_ENUNCIADO DE LA TAREA:_
Transcribe sin cambios el tramo que va desde la línea que contiene "Click the command symbol icon on Adresse tab" hasta la línea que contiene "click(120, 241)", ambas incluidas.

_MATERIALES PROPORCIONADOS:_
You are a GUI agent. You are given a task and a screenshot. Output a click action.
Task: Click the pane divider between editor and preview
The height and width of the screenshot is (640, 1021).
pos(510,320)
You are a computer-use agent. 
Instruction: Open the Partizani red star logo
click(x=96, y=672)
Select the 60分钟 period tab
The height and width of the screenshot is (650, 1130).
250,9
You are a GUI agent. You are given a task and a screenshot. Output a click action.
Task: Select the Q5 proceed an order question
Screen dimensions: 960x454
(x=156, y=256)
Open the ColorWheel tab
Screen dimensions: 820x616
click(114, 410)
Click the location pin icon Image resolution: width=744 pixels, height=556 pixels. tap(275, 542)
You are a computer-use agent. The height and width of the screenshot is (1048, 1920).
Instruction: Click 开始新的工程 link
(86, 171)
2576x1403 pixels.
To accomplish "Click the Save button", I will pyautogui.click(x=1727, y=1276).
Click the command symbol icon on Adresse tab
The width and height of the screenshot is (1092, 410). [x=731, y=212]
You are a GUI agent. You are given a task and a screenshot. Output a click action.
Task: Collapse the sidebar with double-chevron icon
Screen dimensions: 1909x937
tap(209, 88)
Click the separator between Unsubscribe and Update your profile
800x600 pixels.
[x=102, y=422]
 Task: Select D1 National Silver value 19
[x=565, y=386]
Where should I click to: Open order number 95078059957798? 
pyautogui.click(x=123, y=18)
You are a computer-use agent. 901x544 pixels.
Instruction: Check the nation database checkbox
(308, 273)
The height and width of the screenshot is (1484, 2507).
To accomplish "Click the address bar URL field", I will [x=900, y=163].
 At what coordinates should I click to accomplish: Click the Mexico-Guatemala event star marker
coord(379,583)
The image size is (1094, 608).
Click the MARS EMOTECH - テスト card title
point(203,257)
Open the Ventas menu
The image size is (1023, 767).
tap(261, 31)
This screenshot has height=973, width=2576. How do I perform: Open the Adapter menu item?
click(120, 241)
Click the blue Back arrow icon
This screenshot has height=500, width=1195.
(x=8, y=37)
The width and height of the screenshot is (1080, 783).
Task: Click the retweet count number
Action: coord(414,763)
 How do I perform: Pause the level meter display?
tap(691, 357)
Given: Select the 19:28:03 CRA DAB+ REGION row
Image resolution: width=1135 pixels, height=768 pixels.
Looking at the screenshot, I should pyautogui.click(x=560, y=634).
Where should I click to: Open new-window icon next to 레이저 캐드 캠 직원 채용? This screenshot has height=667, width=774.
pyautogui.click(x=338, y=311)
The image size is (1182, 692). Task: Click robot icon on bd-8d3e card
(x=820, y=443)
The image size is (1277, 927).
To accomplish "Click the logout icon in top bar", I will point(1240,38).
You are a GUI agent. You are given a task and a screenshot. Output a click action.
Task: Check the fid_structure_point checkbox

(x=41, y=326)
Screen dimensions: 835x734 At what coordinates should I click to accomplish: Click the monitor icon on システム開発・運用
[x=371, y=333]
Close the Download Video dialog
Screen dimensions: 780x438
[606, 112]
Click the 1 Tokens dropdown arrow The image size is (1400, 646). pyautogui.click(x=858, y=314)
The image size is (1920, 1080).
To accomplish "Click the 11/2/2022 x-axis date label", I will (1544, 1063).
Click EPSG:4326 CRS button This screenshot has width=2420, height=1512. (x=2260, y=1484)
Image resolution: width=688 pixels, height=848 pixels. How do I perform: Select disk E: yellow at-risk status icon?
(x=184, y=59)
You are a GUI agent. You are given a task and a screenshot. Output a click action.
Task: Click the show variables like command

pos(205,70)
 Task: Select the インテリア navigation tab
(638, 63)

_RESULTADO DEL EJERCICIO:_
Click the command symbol icon on Adresse tab
The width and height of the screenshot is (1092, 410). [x=731, y=212]
You are a GUI agent. You are given a task and a screenshot. Output a click action.
Task: Collapse the sidebar with double-chevron icon
Screen dimensions: 1909x937
tap(209, 88)
Click the separator between Unsubscribe and Update your profile
800x600 pixels.
[x=102, y=422]
 Task: Select D1 National Silver value 19
[x=565, y=386]
Where should I click to: Open order number 95078059957798? 
pyautogui.click(x=123, y=18)
You are a computer-use agent. 901x544 pixels.
Instruction: Check the nation database checkbox
(308, 273)
The height and width of the screenshot is (1484, 2507).
To accomplish "Click the address bar URL field", I will [x=900, y=163].
 At what coordinates should I click to accomplish: Click the Mexico-Guatemala event star marker
coord(379,583)
The image size is (1094, 608).
Click the MARS EMOTECH - テスト card title
point(203,257)
Open the Ventas menu
The image size is (1023, 767).
tap(261, 31)
This screenshot has height=973, width=2576. How do I perform: Open the Adapter menu item?
click(120, 241)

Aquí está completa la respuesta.